Eyes : The doctor will look for blocked tear ducts or discharge and will use a bright object to attract your baby’s attention so he can track your baby’s eye movement and check for crossing. He’ll use an instrument called an opthamaloscope and a light to look in your baby’s eyes.
Mouth : Your baby’s mouth will be checked for a form of yeast infection common in infants called thrush. It looks like little white bumps on his tongue or gums. The doctor may ask about drooling to see if your child has started teething.
Skin : The doctor will do a check for birthmarks and rashes. He may look to see if initial jaundice has cleared. By now, this is usually not a concern.
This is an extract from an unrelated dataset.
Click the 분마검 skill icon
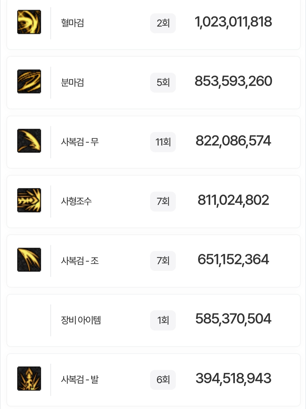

Heart and lungs : The doctor will use a stethoscope to listen for abnormal heart rhythms. A heart murmur is fairly common in infants and not something to be concerned about.
Abdomen : By putting gentle pressure on your baby’s stomach, the doctor can feel for tenderness and enlarged organs. He’ll also be able to tell if your baby has an umbilical hernia—a condition where a bit of intestine breaks through the abdominal wall. It usually goes away by itself by age two.
Hips and legs : The doctor will move your baby’s hips and legs to check for proper alignment and to check the joints.
Genitals : Tenderness, lumps and infections are key here. In girls, the doctor will ask about discharge. For boys, the doctor will make sure that the testes have descended into the scrotum and that there isn’t a fluid filled sac, called a hydrocele.
The shots
This well-baby visit ends with your baby’s first round of immunizations. In the U.S. that includes DtaP, HepB, Hib, IPV, Prevnar and RotaTeq. (RotaTeq is actually a sweet tasting liquid and not a shot.) Expect your baby to cry and want a hug after these. Afterwards, he’ll probably be feverish, possibly lethargic and even a little less hungry for up to 48 hours. You may see some bruising at the injection sites.
Well-baby checks are more daunting for the parent than the baby. But, they are vital to your baby’s health and development, allowing doctors to catch problems early. Make sure you arrive armed with information and answers and bring questions of your own.